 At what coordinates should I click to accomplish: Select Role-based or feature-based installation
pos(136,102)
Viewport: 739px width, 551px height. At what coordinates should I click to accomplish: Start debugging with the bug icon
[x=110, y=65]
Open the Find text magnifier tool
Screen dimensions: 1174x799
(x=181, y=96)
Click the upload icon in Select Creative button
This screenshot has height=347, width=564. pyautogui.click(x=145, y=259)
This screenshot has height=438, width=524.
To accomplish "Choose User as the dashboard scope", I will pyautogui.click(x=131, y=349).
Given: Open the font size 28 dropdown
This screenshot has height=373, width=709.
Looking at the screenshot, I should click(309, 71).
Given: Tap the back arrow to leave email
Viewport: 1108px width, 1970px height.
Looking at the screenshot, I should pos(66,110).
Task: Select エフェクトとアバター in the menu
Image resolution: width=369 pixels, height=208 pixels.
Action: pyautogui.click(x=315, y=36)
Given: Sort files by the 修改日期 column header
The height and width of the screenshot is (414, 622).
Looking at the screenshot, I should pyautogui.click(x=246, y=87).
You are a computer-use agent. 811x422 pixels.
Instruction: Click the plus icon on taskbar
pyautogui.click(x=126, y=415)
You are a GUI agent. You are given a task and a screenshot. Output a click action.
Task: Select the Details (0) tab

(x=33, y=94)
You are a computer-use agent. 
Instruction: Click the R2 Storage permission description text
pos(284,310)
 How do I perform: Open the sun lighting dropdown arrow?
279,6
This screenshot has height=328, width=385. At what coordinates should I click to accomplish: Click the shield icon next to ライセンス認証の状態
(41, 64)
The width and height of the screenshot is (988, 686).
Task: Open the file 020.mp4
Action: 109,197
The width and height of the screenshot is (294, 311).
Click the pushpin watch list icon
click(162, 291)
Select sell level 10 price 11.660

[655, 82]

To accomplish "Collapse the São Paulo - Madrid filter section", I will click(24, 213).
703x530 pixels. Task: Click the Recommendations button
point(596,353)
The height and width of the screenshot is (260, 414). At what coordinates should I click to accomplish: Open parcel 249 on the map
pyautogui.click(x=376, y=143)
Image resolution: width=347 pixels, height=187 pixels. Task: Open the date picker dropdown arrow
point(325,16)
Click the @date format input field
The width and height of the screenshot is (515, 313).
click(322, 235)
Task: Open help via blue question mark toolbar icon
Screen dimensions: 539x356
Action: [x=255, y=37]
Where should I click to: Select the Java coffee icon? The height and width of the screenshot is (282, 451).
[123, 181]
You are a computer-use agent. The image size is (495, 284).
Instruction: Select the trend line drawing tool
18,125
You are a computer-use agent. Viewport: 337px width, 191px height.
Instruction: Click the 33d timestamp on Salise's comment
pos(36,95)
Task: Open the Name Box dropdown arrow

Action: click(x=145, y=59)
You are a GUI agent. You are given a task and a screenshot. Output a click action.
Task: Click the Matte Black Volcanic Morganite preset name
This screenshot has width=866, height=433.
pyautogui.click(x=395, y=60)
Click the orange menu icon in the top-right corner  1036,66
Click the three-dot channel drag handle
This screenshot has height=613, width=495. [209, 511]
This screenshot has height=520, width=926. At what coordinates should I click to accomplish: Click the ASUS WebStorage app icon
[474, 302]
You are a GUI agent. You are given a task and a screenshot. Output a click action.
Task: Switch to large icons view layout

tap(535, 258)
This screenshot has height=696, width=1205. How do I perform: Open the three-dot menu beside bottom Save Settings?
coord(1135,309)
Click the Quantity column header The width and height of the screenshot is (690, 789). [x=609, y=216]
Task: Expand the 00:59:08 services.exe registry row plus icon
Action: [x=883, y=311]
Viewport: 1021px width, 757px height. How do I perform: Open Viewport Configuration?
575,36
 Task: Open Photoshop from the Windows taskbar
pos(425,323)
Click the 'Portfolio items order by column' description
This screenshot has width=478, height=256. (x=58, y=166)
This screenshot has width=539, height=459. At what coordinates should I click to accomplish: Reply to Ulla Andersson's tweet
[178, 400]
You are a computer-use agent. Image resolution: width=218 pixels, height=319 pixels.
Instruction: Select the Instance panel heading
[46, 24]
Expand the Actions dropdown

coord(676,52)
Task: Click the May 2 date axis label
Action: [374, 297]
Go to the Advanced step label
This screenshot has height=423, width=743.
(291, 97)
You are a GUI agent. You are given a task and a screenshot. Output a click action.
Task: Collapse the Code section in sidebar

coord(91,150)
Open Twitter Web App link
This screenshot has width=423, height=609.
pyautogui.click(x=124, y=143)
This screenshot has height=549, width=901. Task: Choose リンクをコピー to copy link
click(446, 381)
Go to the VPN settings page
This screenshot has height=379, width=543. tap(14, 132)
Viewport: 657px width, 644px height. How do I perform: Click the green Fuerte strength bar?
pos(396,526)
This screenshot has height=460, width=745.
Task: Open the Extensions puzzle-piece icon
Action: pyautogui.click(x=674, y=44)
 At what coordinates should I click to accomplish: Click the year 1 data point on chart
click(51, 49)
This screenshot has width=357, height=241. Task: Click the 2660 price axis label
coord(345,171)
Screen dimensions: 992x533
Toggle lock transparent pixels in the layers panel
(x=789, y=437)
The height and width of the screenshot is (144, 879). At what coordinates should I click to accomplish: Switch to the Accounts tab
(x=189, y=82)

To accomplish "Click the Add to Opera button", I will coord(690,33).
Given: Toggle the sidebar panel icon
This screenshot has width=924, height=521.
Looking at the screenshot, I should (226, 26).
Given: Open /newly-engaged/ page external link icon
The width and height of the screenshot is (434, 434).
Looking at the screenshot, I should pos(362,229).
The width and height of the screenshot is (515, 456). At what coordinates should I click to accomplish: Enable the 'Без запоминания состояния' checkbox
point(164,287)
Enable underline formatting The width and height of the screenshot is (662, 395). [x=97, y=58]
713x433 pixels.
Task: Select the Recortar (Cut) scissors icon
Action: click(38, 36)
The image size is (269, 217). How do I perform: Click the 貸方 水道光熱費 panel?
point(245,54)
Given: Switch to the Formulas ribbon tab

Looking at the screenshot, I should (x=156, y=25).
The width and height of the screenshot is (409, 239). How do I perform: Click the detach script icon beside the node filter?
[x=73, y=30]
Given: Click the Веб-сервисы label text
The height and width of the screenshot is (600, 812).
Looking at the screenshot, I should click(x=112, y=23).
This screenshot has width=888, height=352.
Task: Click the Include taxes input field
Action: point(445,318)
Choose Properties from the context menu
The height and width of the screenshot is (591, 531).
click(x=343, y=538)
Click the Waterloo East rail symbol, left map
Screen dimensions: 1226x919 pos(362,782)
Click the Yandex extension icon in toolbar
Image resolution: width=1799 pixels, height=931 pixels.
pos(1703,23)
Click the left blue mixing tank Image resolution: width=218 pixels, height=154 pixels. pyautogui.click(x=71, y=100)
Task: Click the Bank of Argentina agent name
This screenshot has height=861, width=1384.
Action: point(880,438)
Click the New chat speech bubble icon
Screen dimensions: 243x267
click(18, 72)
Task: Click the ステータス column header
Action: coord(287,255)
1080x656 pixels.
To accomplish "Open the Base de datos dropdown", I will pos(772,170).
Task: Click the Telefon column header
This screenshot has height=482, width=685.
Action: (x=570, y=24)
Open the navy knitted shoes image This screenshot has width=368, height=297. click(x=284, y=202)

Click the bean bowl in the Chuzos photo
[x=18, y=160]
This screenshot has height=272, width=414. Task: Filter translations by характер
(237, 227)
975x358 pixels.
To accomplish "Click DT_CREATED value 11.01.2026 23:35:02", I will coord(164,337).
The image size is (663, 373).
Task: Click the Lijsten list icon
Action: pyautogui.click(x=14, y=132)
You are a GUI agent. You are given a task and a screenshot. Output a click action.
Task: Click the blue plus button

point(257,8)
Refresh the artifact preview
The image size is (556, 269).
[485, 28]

### TRY IT
Copy out each line of the data where the string "toolbar" appears.

### EXPECTED OUTPUT
Task: Open help via blue question mark toolbar icon
Click the Yandex extension icon in toolbar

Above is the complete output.